• **To be done**
Please count how many lines of the material below contain the word "icon", and reply with that number alone.

Entries for locating text and elements
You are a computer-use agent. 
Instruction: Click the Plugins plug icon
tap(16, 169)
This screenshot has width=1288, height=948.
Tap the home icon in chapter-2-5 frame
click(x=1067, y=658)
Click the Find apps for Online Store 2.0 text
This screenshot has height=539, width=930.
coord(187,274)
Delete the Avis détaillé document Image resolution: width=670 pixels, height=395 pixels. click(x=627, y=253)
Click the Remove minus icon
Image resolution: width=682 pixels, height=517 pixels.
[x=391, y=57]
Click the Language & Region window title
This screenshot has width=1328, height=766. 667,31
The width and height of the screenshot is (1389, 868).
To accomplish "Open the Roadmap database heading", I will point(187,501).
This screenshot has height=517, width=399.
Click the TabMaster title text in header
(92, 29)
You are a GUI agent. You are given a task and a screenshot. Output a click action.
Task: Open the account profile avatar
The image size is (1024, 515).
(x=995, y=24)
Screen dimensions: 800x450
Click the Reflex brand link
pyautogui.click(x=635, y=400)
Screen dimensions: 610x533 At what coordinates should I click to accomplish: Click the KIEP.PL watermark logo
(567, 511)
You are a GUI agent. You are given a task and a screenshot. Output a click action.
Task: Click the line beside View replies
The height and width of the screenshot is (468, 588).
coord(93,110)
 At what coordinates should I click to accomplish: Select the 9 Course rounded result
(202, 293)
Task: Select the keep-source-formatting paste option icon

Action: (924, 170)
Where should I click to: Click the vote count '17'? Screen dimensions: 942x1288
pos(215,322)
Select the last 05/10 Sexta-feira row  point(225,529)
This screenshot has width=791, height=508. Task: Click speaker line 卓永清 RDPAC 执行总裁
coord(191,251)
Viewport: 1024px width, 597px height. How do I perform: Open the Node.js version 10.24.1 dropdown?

• **Final result**
4